─── Provided information

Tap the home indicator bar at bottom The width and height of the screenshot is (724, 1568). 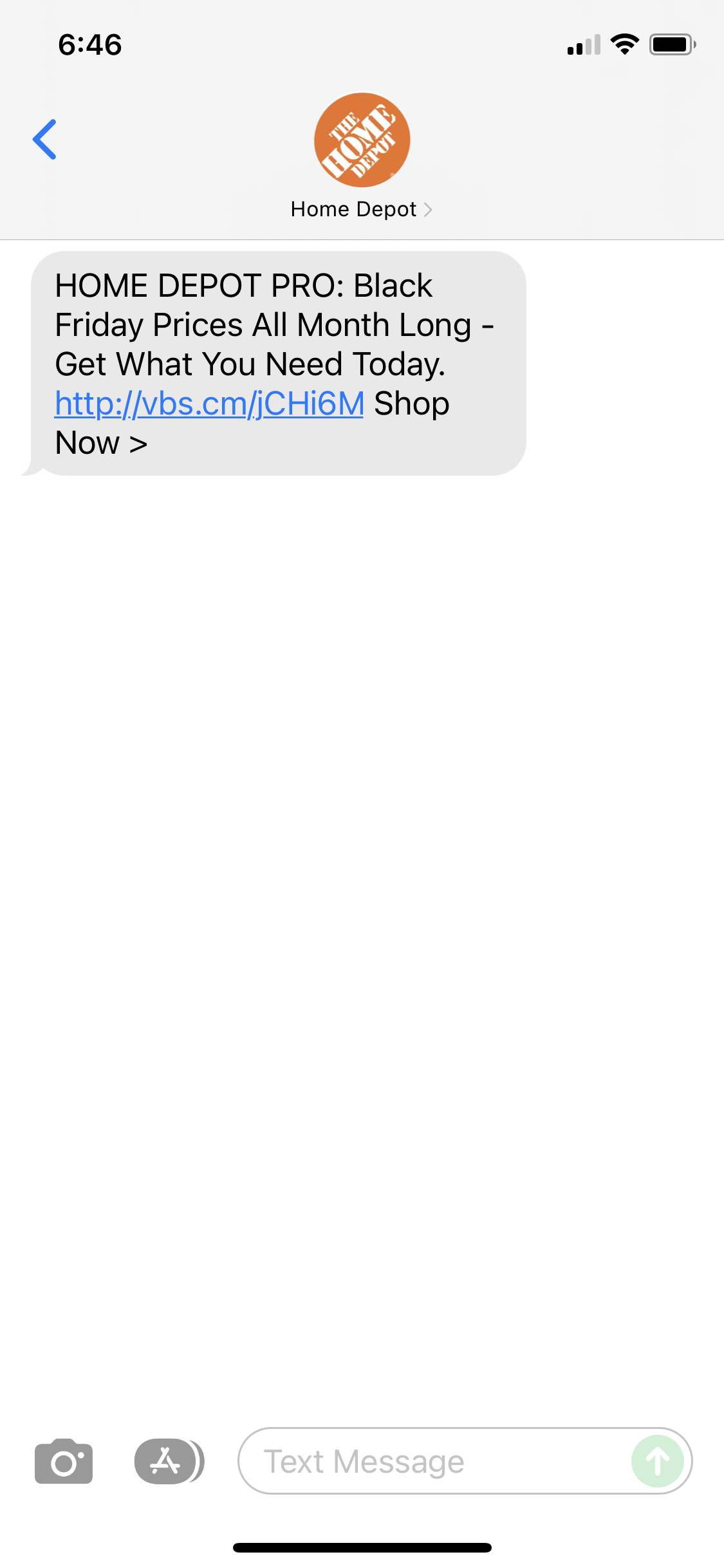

──────
─── Provided information

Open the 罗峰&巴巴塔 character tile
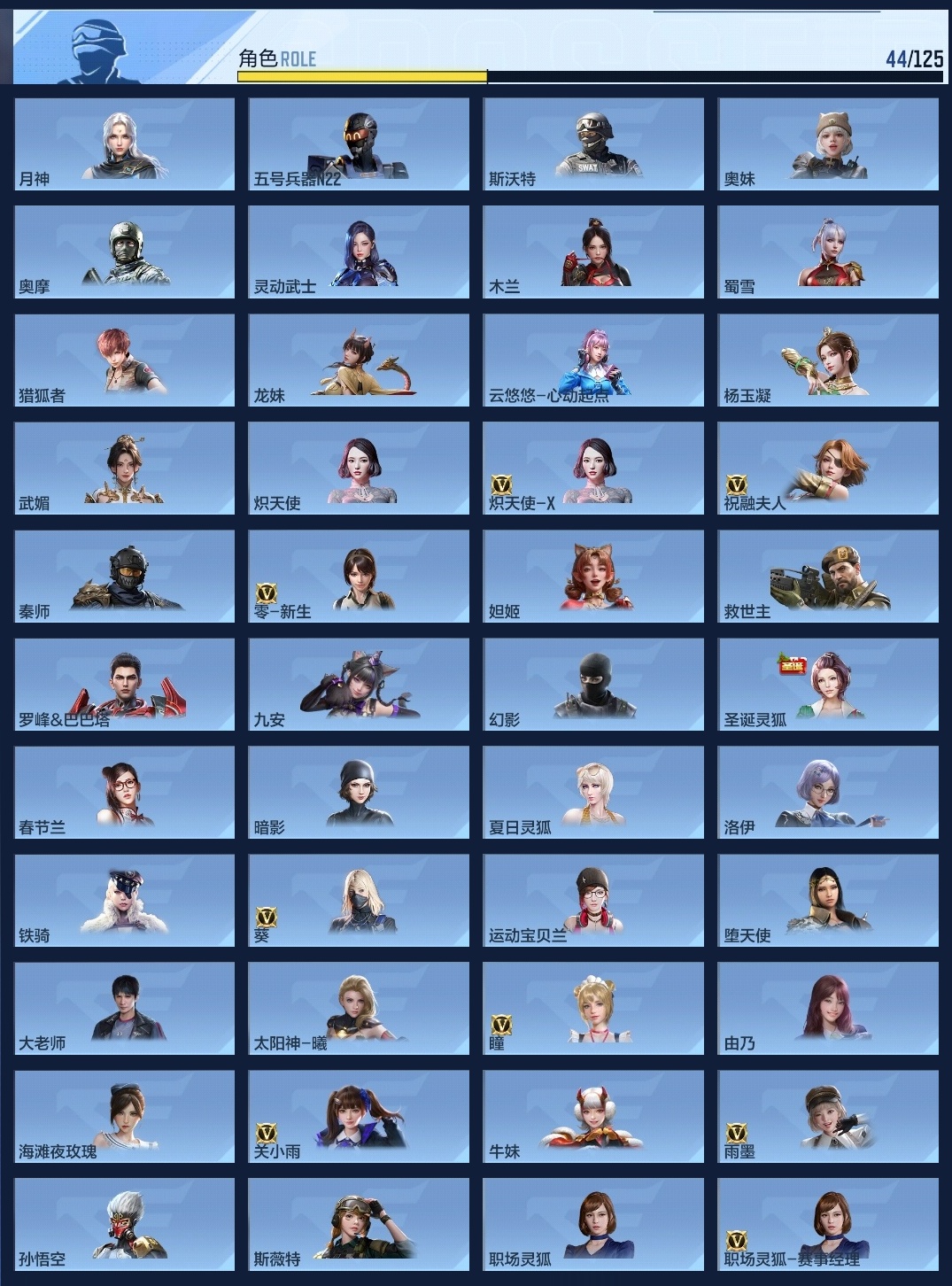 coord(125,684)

──────
─── Provided information

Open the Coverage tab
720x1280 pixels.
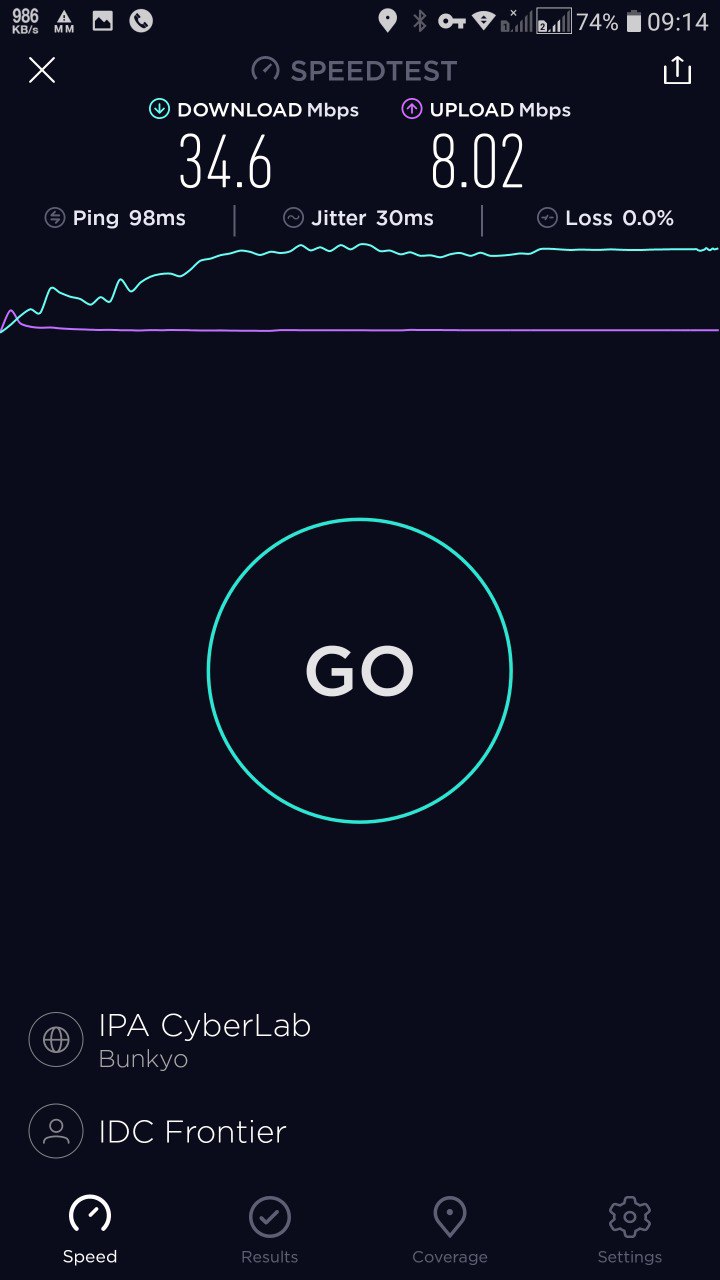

──────

Report every line in the records above that contains the word "Open", copying each such line in full. Treat uppercase and lowercase as different.

Open the 罗峰&巴巴塔 character tile
Open the Coverage tab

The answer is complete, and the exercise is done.